> [SUPPLIED MATERIAL]:
——

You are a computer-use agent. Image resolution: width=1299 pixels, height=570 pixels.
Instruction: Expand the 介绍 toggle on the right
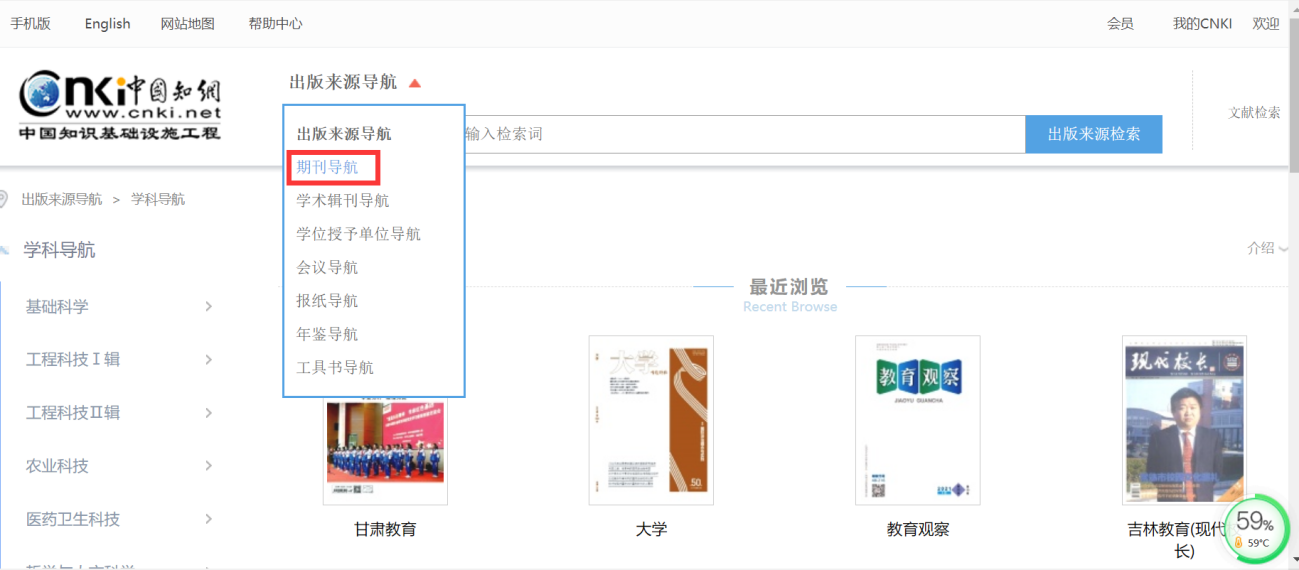coord(1266,248)
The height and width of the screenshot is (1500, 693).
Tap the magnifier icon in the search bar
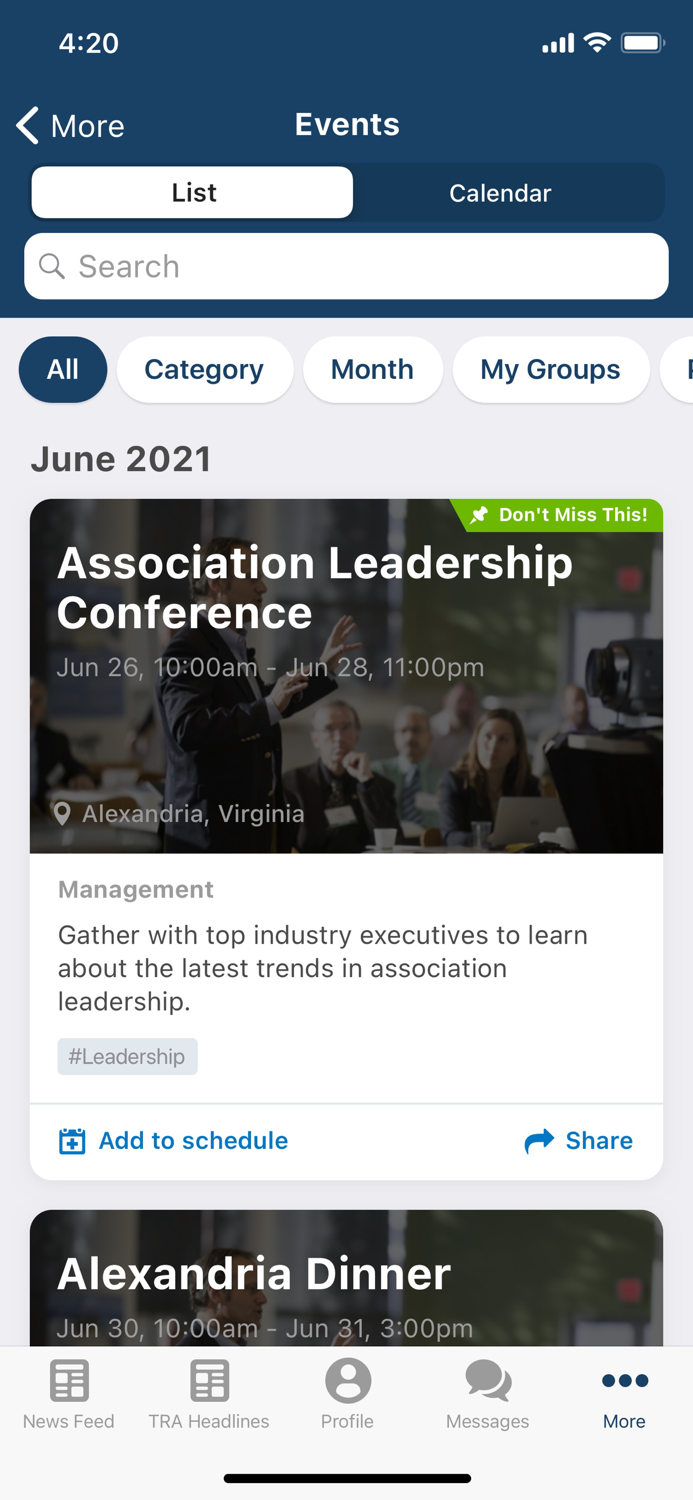click(52, 266)
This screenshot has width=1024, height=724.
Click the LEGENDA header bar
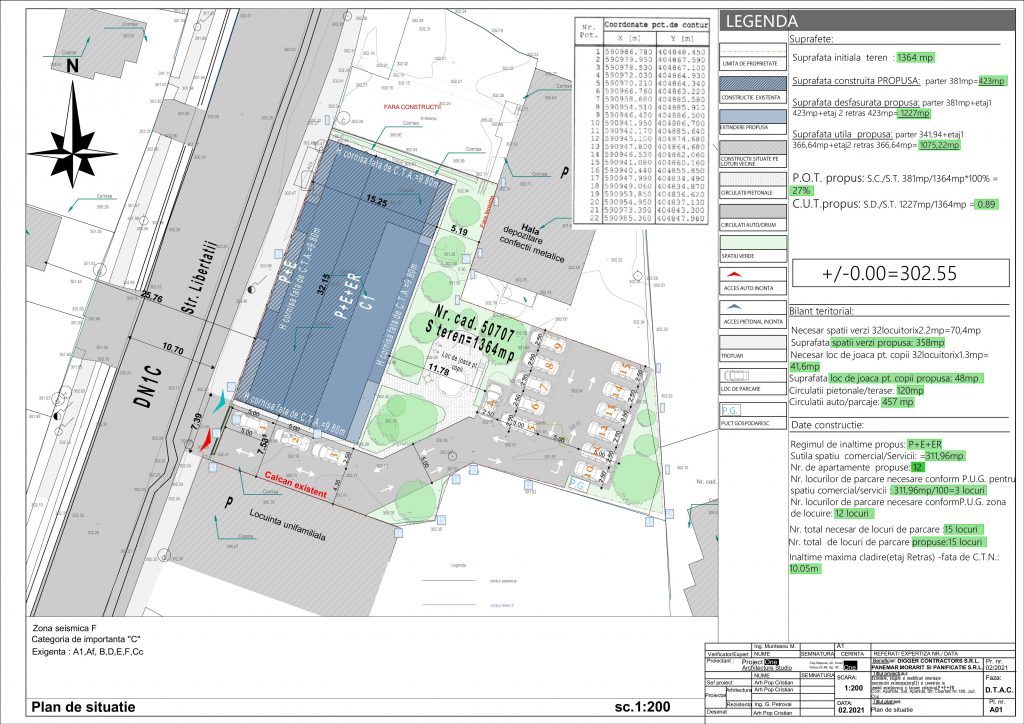tap(868, 21)
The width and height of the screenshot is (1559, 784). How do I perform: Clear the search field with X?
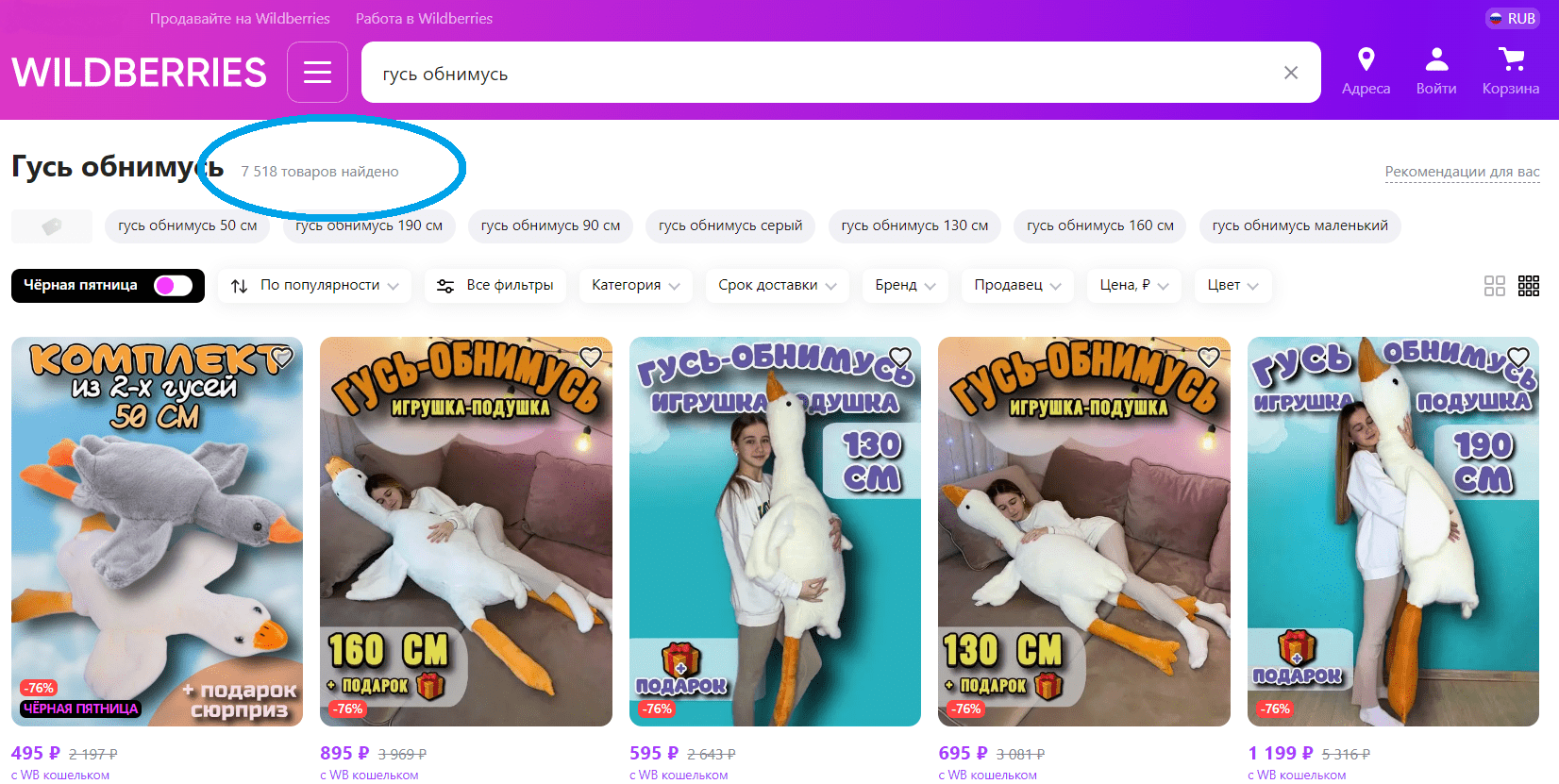[x=1290, y=73]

——

> [EXERCISE DIRECTIONS]:
Repeat each entry above exactly, passing over any images.

> [ANSWER SECTION]:
You are a computer-use agent. Image resolution: width=1299 pixels, height=570 pixels.
Instruction: Expand the 介绍 toggle on the right
coord(1266,248)
The height and width of the screenshot is (1500, 693).
Tap the magnifier icon in the search bar
click(52, 266)
This screenshot has width=1024, height=724.
Click the LEGENDA header bar
tap(868, 21)
The width and height of the screenshot is (1559, 784). How do I perform: Clear the search field with X?
[x=1290, y=73]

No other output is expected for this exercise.